In 1984 and 1985 I used to take the train to Grand Central Station from Springfield MA and walk to the Port Authority Bus station to catch a bus to Blair Academy in northern New Jersey. The Port Authority Bus station was a slime hole then. Aggressive drug dealers, junkies, winos. Homeless people lined the walls, literally. It was impossible to lean against a wall there. I watched a couple of cops trying to roust a drunk who was sleeping in the middle of the floor of the bus station. They stepped on his fingers and he gathered them under his belly, but still remained passed out. Then they got a dog to come over and bark at him. This triggered his reptile brain to get him up on his hands and knees and head for the exit. You could buy beer in New York no matter how old you were. The Blair students used to buy big cans of Foster's Lager for the bus trip.
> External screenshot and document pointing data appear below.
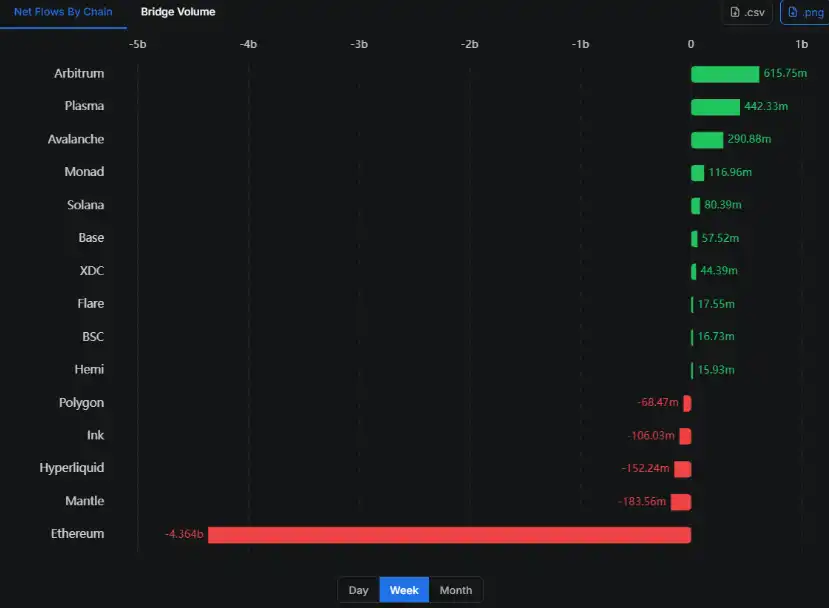This screenshot has width=829, height=608.
Task: Click the 615.75m Arbitrum value label
Action: [x=785, y=74]
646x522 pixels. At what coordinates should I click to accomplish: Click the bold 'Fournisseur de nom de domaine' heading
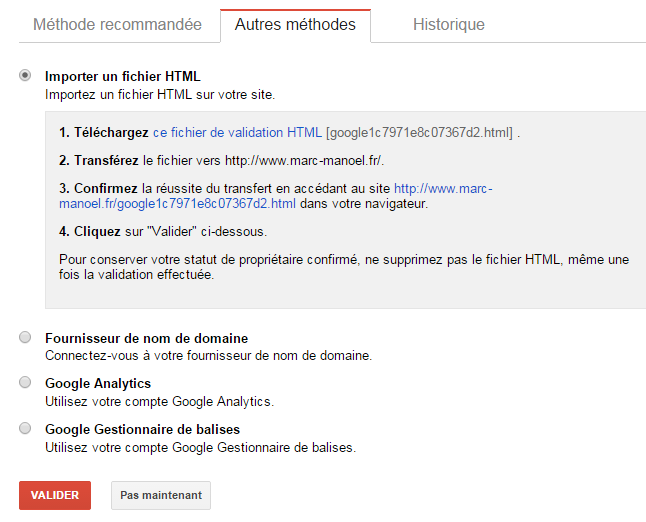point(146,338)
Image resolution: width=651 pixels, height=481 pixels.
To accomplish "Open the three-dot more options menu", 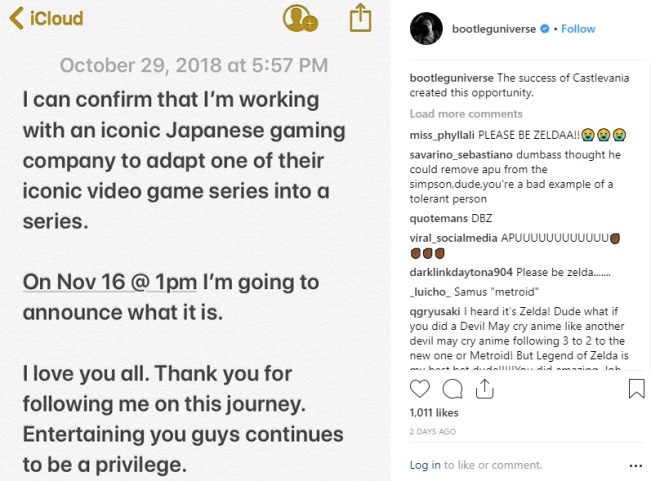I will coord(631,465).
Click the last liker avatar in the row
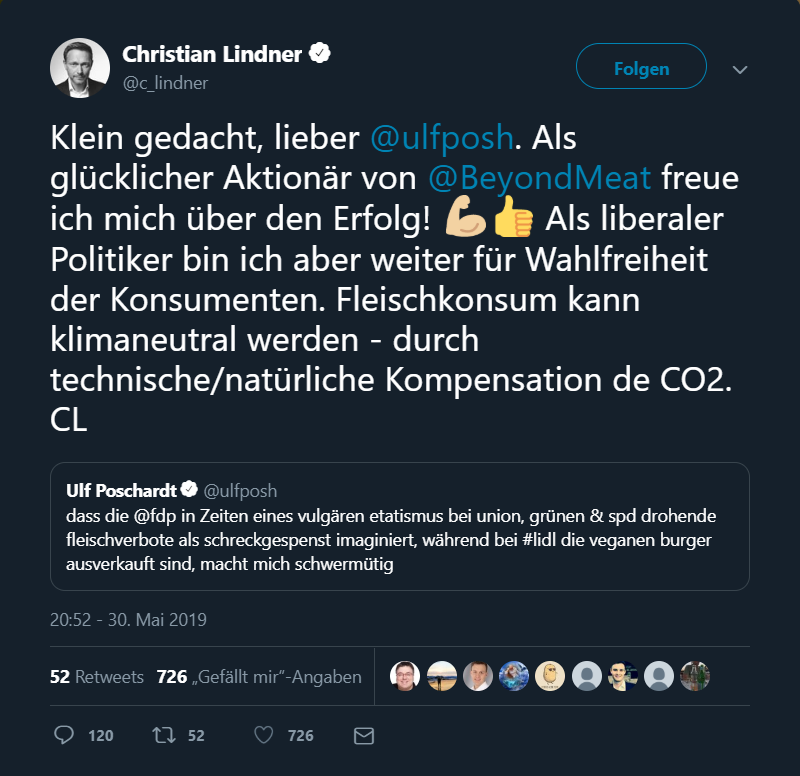Viewport: 800px width, 776px height. pyautogui.click(x=695, y=676)
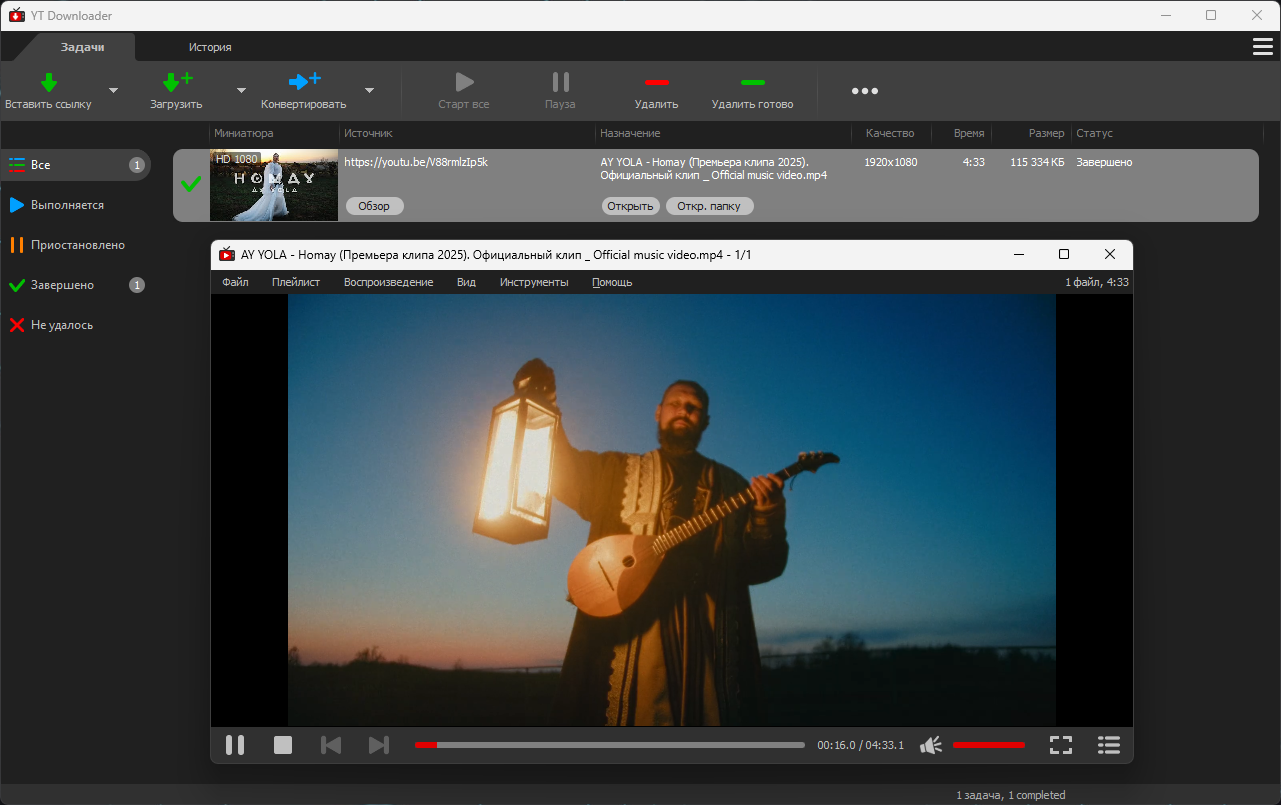Toggle fullscreen mode in player
Screen dimensions: 1281x805
coord(1060,745)
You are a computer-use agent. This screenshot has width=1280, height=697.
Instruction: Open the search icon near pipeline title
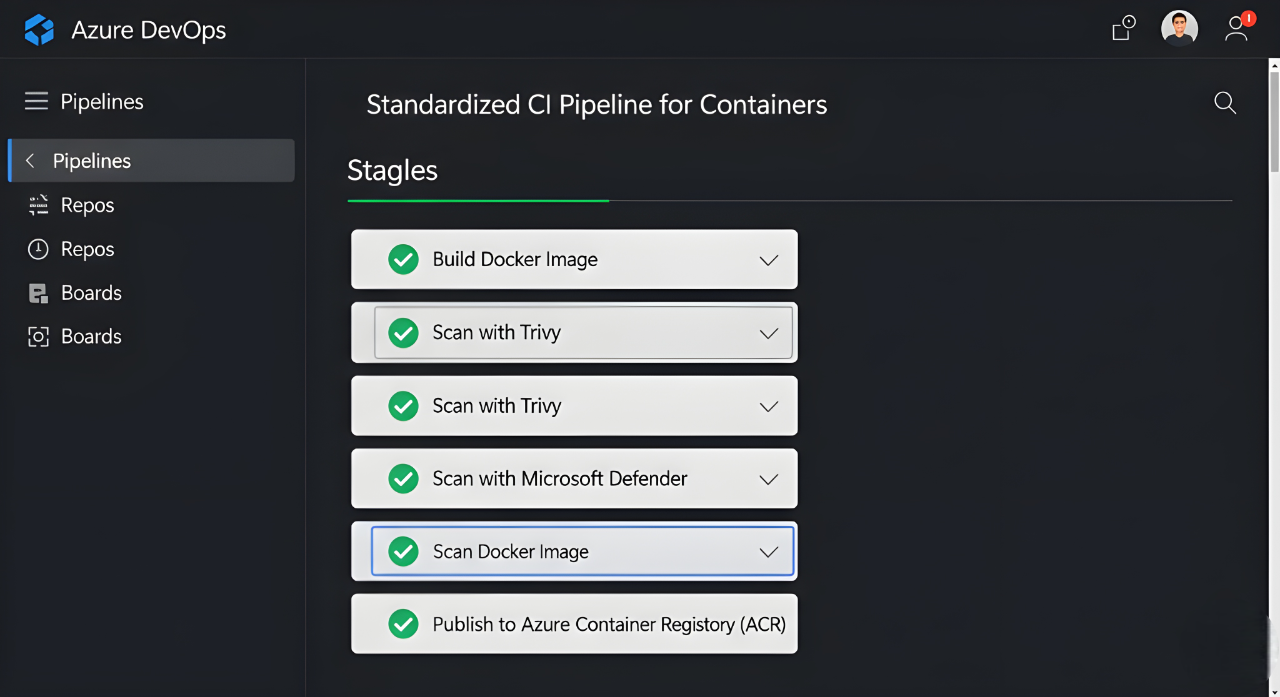pyautogui.click(x=1224, y=103)
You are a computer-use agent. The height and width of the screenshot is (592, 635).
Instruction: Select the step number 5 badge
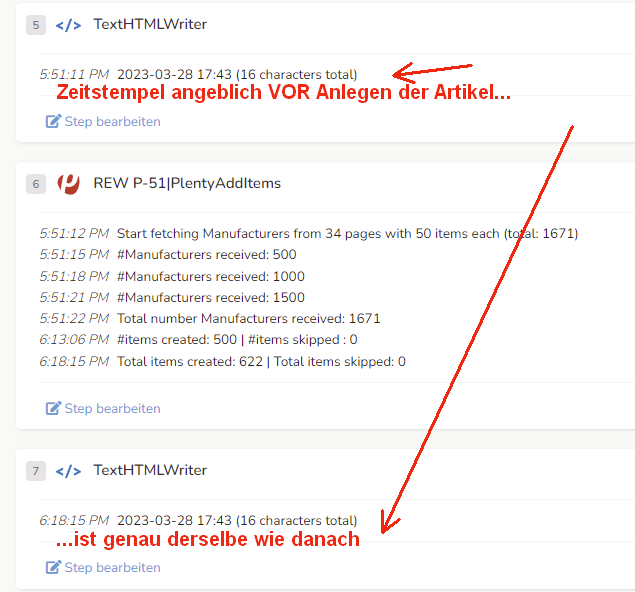[36, 25]
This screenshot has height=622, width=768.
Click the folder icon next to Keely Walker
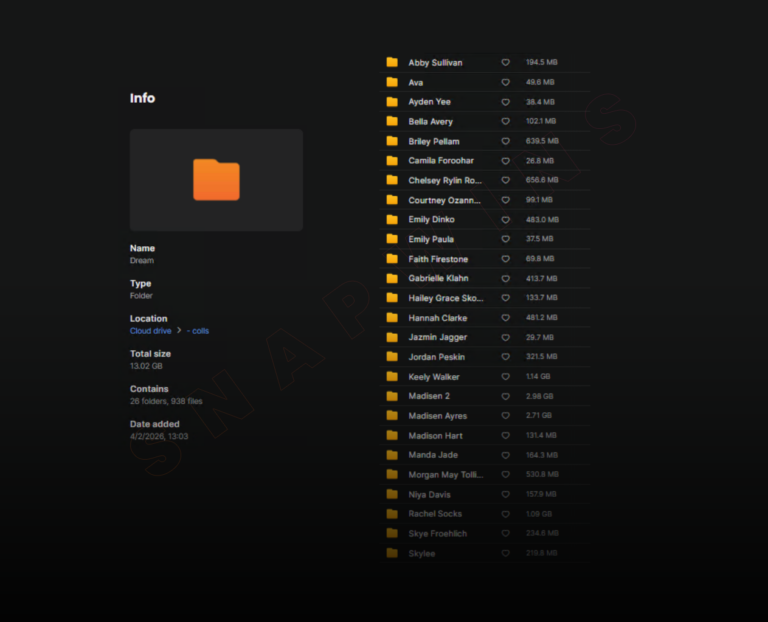pyautogui.click(x=392, y=377)
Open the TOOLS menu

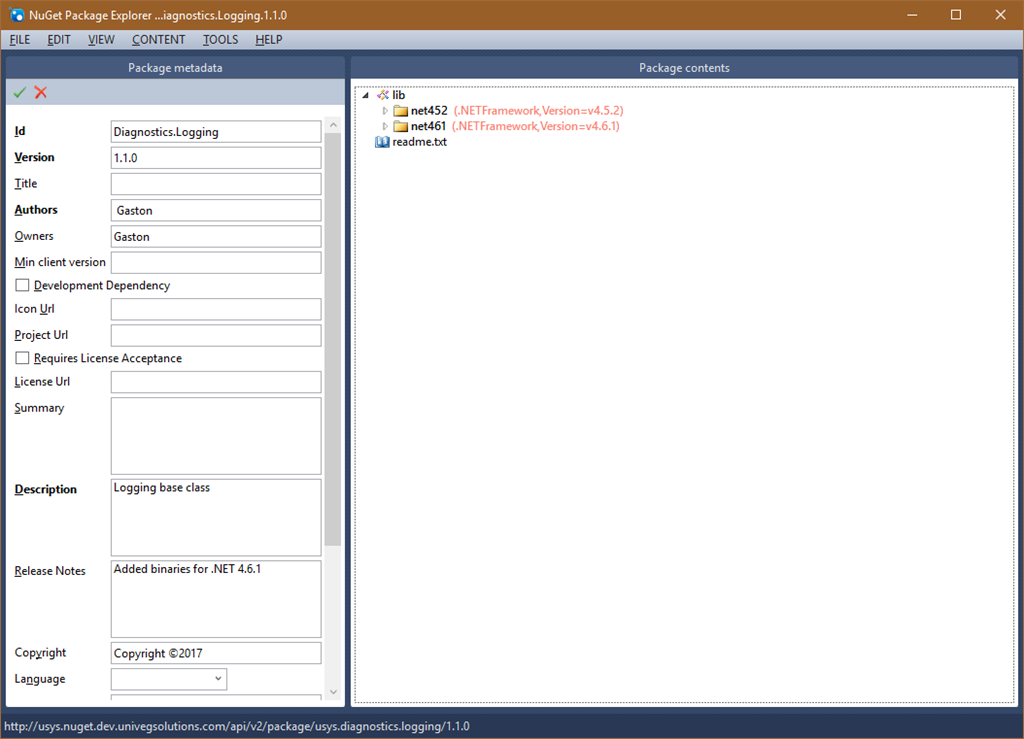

Times square was also a hell hole back then. So was Grand Central station. In the bathroom there, dozens of men leaned against the walls to watch you pee. It was like, "why don't you all go somewhere else and watch each other pee? "
It is all different now. NYC is cleaned up, on the surface anyway. I would eat off the sidewalk at Times square. There was a place to lean against the wall in the bathroom at Grand Central Station. There was no one trying to sell me pot at Port Authority or on the steps of The Metropolitan Museum of Art. Quality of life policing has really made a noticable difference.